Acusado de ocultação de dinheiro oriundo de jogo do bicho obtém liminar no STF
O secretário-geral da Associação de Bingos e Similares do Estado do Rio de Janeiro e sócio da Betec Games, Júlio César Guimarães Sobreira, acusado de ocultação de R$ 508.583,00, que seriam provenientes de lucros auferidos com a exploração de jogo do bicho, máquinas caça-níquel e casas de bingo investigada na “Operação Furacão”, realizada pela Polícia Federal, obteve liminar do ministro Marco Aurélio, do Supremo Tribunal Federal (STF), para responder em liberdade à ação penal que lhe é movida na 6ª Vara Federal Criminal do Rio de Janeiro.
A decisão foi tomada nos autos do Habeas Corpus (HC) 94189 e estendida ao co-réu Danilo Jorge de Oliveira que, além da acusação de apresentar movimentações bancárias suspeitas, seria sócio de diversas empresas que exploravam jogos de azar. O ministro baixou contra-ordem ao mandado de prisão expedido pelo juízo de 1ª instância ou, se este já tiver sido cumprido, a formalização de alvará de soltura, a ser implementado com as cautelas próprias, isto é, caso Guimarães e Danilo Jorge não se encontrem sob custódia do Estado por motivo diverso do retratado na prisão preventiva decretada no Processo nº 2007.51.01.814402-4, na mencionada 6ª Vara Criminal.
A ordem contra ambos foi decretada com fundamento no artigo 312 do Código de Processo Penal (CPP) que, conforme ressaltou o juízo, “impõe a prisão preventiva quando houver prova da existência do crime e indício suficiente de autoria e como garantia da ordem pública, da ordem econômica, por conveniência da instrução criminal, ou para assegurar a aplicação da lei penal”.
Quanto à prova da ocorrência do crime, apontou a guarda de grande soma de dinheiro em espécie, inclusive em compartimento secreto, fato que demonstraria ser plausível a assertiva de que a quantia estivesse vinculada às atividades decorrentes do exercício e condutas instrumentais destinadas a garantir a exploração de máquinas cuja importação é proibida.
O juízo considerou atendidos os pressupostos da prisão preventiva e da necessidade de resguardo da ordem pública, levando em conta o alto grau de infiltração de Guimarães – sobrinho do ex-capitão do Exército Ailton Guimarães Jorge, tido como um dos chefes do jogo do bicho no Rio – e Danilo Jorge nas instâncias oficiais de controle e repressão de ilícitos. Segundo ele, as provas até então produzidas autorizariam supor que a atividade criminosa não é um episódio isolado, mas estaria demonstrado que os acusados “sobrevivem da atividade ilegal, organizada estruturalmente e assegurada mediante a prática generalizada da corrupção de servidores públicos”. Observou, ainda, ser “inadmissível a omissão do Estado em preservar a ordem pública em situações em que se aniquila a finalidade da pena criminal”.
--------------------------------
TAREFAS DO EXERCÍCIO
1 – Segundo a notícia sobre a liminar no STF, qual ministro concedeu a liminar a Júlio César Guimarães Sobreira?
2 – Prossiga a notícia sobre a liminar no STF a partir da última frase apresentada.
Os itens são um material à parte, sem relação com a notícia.

ITENS DO CONJUNTO
--------------------------------
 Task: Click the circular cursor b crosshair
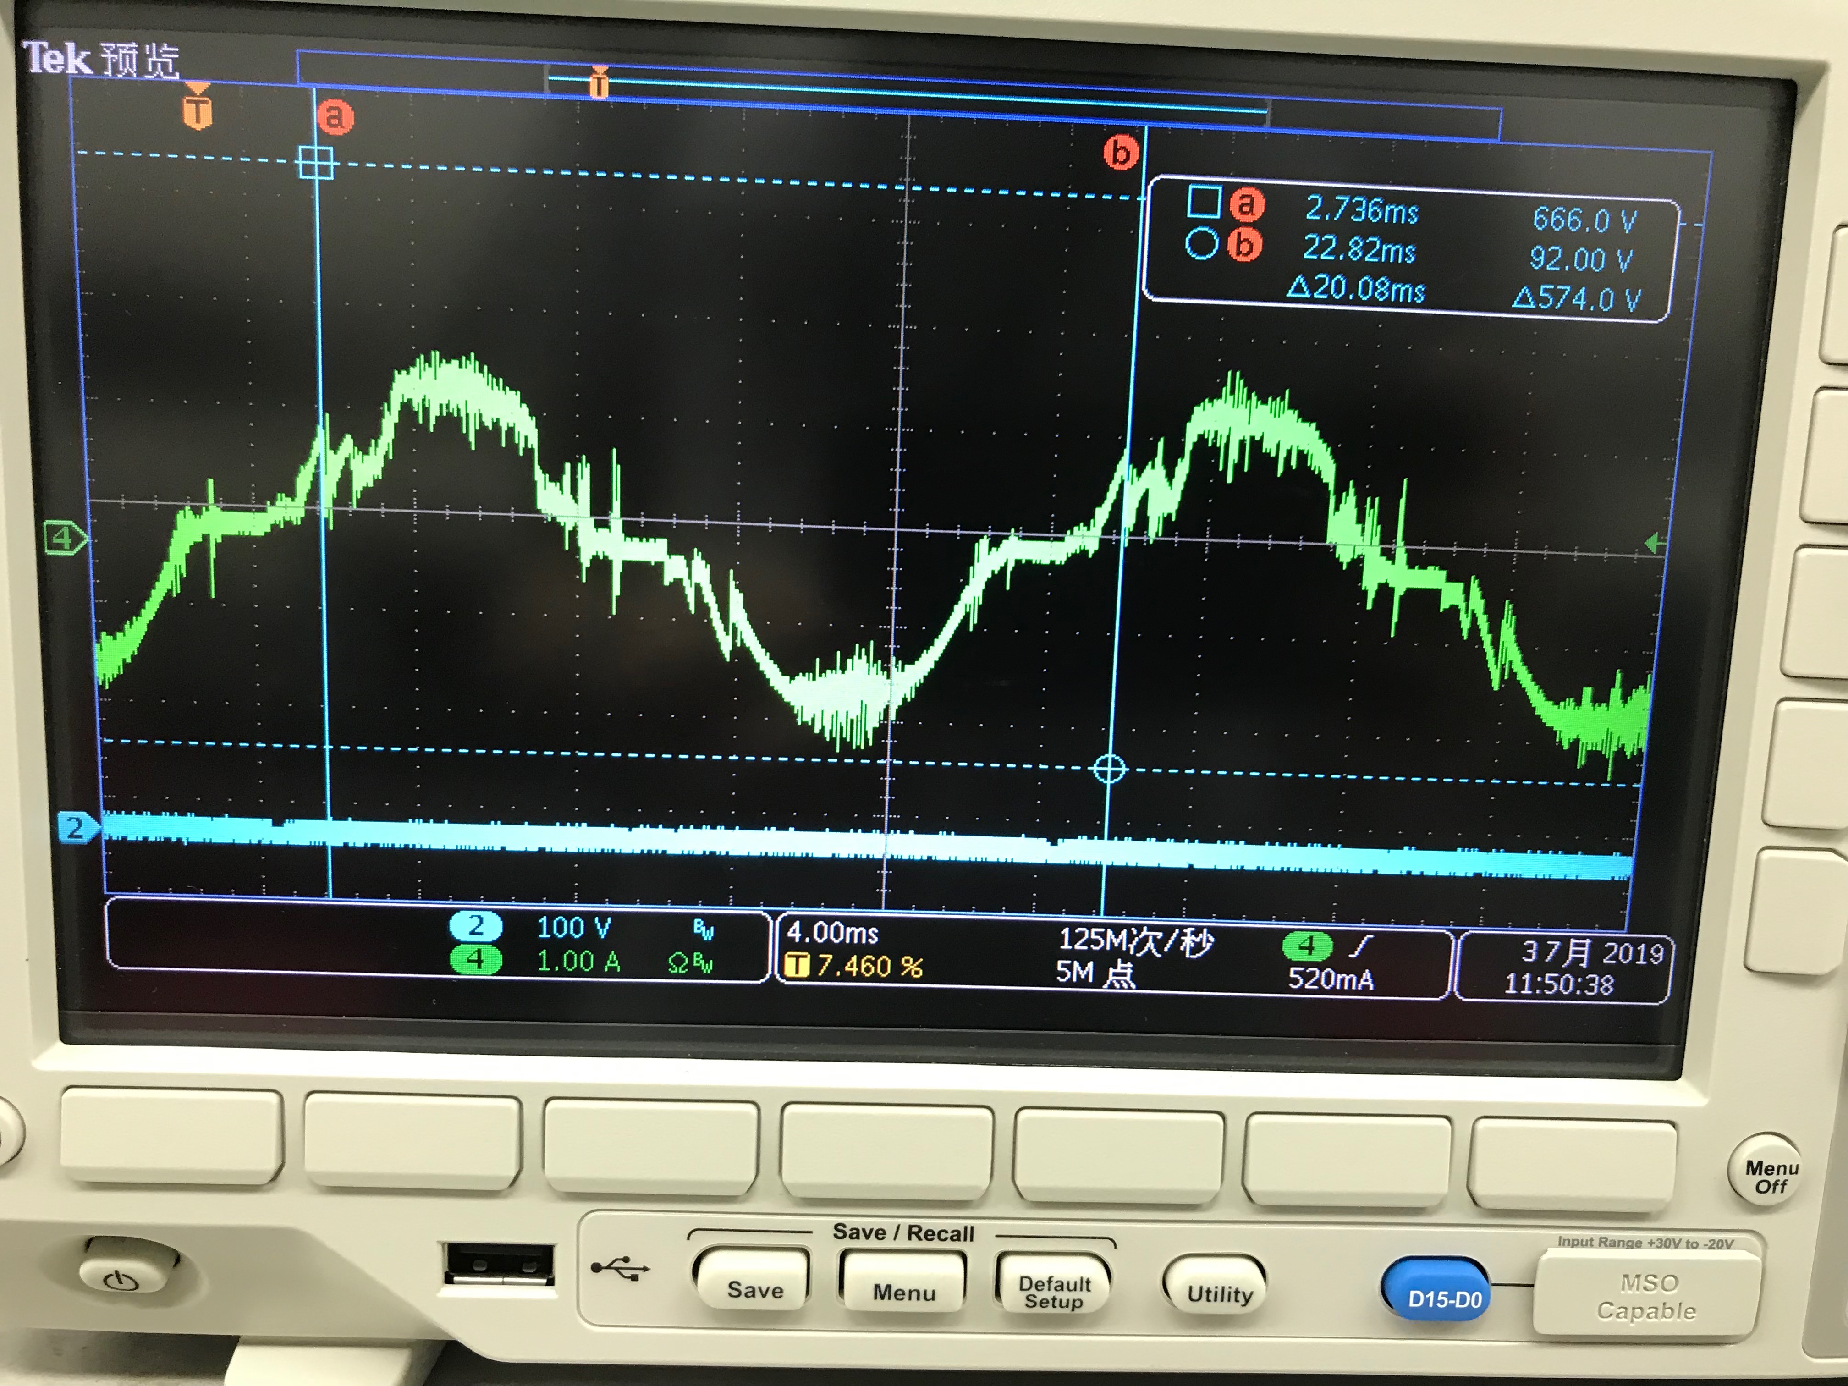click(1109, 769)
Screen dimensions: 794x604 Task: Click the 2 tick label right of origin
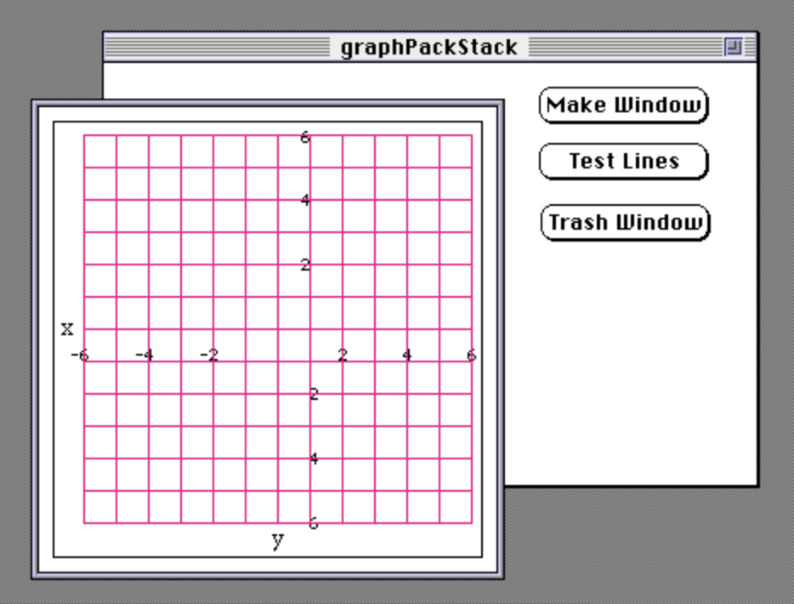343,355
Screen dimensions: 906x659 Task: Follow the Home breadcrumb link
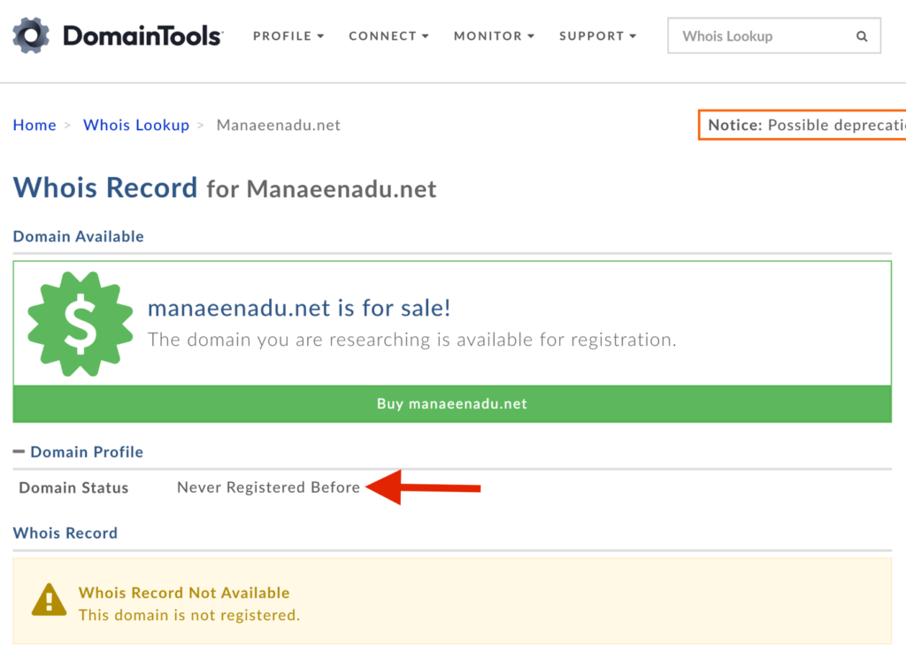pyautogui.click(x=35, y=125)

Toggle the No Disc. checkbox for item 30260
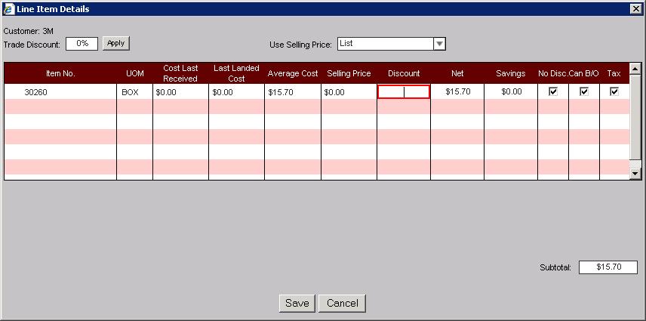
--------------------------------
RESPOSTAS ESPERADAS
1 – O ministro Marco Aurélio.

2 –
Defesa alega falta de fundamentação e individualização
Contra a decisão de 1ª instância, a defesa impetrou HC no Tribunal Regional Federal da 2ª Região (TRF-2), alegando falta de fundamentação da ordem de prisão e falta de individualização dos delitos atribuídos a cada um deles. Negada a ordem, recorreu ao Superior Tribunal de Justiça (STJ), cujo vice-presidente, então no exercício da presidência, ministro Francisco Peçanha Martins, concedeu a liminar requerida.
Ao fim do recesso do Judiciário, entretanto, o processo foi distribuído à ministra Laura Vaz, que mandou arquivá-lo, apoiada na Súmula 691, do STF, que veda a concessão de liminar em HC no qual relator de outro tribunal tenha, monocraticamente, negado liminar. É contra essa decisão que a defesa recorreu ao STF, no HC 94189.
Marco Aurélio: “A inércia do Estado não pode afastar valores constitucionais”
Ao conceder a liminar, o ministro Marco Aurélio afirmou que “a decretação, no processo mencionado, não subsiste, em termos de fundamento. Sinaliza a presunção da culpa dos acusados, consideradas imputações que dizem respeito a outras ações, mais precisamente à infiltração em instâncias oficiais de controle e repressão de ilícitos”. Segundo ele, “fez-se ver que se trataria de ‘acusados que há décadas e gerações sucessivas vivem da atividade ilegal”.
”É o caso de perguntar, presente a aludida projeção, no tempo, de atos a revelarem práticas delituosas: onde esteve, durante as décadas referidas, o Estado?”, observou o ministro Marco Aurélio, questionando, ainda: “Por que não houve a persecução criminal para, após a observância irrestrita e a exaustão do direito de defesa, caminhar-se para a imposição de pena restritiva de liberdade?”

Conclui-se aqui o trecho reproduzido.